BEGIN

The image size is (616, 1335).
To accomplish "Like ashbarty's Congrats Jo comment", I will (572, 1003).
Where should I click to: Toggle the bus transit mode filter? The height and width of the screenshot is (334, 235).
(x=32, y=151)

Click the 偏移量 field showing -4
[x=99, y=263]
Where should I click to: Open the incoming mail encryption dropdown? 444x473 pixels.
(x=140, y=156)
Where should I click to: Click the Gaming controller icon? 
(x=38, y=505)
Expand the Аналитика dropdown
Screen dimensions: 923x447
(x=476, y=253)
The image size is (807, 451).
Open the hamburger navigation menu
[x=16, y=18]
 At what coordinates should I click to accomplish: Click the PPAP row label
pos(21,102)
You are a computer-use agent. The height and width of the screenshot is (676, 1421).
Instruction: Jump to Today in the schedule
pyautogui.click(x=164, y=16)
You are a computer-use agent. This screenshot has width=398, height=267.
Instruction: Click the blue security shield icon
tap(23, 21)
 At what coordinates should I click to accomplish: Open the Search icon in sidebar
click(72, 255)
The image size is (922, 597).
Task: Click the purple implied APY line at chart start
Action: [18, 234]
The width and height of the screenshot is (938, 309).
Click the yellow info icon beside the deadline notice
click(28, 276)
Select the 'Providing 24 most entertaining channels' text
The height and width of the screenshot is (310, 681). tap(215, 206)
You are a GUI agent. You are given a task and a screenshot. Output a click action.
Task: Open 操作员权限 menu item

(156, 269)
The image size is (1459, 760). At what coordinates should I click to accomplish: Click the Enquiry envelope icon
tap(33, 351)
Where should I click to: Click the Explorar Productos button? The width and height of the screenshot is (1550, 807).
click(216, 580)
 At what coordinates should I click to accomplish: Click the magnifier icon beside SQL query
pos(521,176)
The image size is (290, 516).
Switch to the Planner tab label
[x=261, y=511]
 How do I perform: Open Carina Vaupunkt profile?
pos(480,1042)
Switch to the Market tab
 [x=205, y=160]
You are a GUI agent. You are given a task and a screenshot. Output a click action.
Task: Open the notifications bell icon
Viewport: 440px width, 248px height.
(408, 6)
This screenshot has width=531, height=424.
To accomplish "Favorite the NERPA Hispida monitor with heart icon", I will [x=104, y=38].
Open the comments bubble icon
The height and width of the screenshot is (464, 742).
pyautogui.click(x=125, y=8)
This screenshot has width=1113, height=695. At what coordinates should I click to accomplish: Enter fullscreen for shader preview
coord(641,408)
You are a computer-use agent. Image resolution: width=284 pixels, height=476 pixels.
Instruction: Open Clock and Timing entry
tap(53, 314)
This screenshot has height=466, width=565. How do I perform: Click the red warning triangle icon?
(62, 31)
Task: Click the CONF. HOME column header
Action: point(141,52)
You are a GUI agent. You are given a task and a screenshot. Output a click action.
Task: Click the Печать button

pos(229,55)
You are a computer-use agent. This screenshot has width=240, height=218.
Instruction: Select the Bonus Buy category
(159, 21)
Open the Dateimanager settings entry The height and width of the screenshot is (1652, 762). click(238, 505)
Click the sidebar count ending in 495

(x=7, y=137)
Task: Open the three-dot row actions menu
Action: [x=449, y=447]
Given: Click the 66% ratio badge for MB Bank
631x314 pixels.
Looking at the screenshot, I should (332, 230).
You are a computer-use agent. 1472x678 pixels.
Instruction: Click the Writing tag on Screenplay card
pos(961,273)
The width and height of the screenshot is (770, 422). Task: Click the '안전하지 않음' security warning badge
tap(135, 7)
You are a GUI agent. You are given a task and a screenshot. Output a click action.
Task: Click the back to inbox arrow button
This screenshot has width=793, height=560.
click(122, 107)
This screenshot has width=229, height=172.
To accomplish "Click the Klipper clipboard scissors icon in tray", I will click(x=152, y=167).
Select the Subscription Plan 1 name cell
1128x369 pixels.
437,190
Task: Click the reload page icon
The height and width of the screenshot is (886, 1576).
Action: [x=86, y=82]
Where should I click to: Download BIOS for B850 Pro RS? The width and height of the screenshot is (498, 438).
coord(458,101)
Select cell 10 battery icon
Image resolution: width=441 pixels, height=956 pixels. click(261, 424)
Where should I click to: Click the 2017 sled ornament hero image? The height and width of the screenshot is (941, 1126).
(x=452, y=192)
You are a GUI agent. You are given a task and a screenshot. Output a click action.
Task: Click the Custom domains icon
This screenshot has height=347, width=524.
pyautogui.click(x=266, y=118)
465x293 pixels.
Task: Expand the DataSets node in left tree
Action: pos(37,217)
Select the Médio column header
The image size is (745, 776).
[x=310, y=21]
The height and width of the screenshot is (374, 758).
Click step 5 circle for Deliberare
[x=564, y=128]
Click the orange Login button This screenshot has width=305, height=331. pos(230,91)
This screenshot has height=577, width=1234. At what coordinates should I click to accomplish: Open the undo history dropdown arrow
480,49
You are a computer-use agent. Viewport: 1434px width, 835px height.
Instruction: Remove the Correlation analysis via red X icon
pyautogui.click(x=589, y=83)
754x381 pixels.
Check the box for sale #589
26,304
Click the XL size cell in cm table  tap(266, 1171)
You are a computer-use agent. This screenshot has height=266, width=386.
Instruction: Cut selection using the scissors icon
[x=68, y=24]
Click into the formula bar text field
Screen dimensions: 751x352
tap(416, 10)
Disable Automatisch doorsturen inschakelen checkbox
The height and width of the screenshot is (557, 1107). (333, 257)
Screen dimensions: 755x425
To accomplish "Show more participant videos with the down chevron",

END

Give exactly the lines from the one with "754x381 pixels." to the end of the entries, nothing before them.

◆ Output of the task:
754x381 pixels.
Check the box for sale #589
26,304
Click the XL size cell in cm table  tap(266, 1171)
You are a computer-use agent. This screenshot has height=266, width=386.
Instruction: Cut selection using the scissors icon
[x=68, y=24]
Click into the formula bar text field
Screen dimensions: 751x352
tap(416, 10)
Disable Automatisch doorsturen inschakelen checkbox
The height and width of the screenshot is (557, 1107). (333, 257)
Screen dimensions: 755x425
To accomplish "Show more participant videos with the down chevron",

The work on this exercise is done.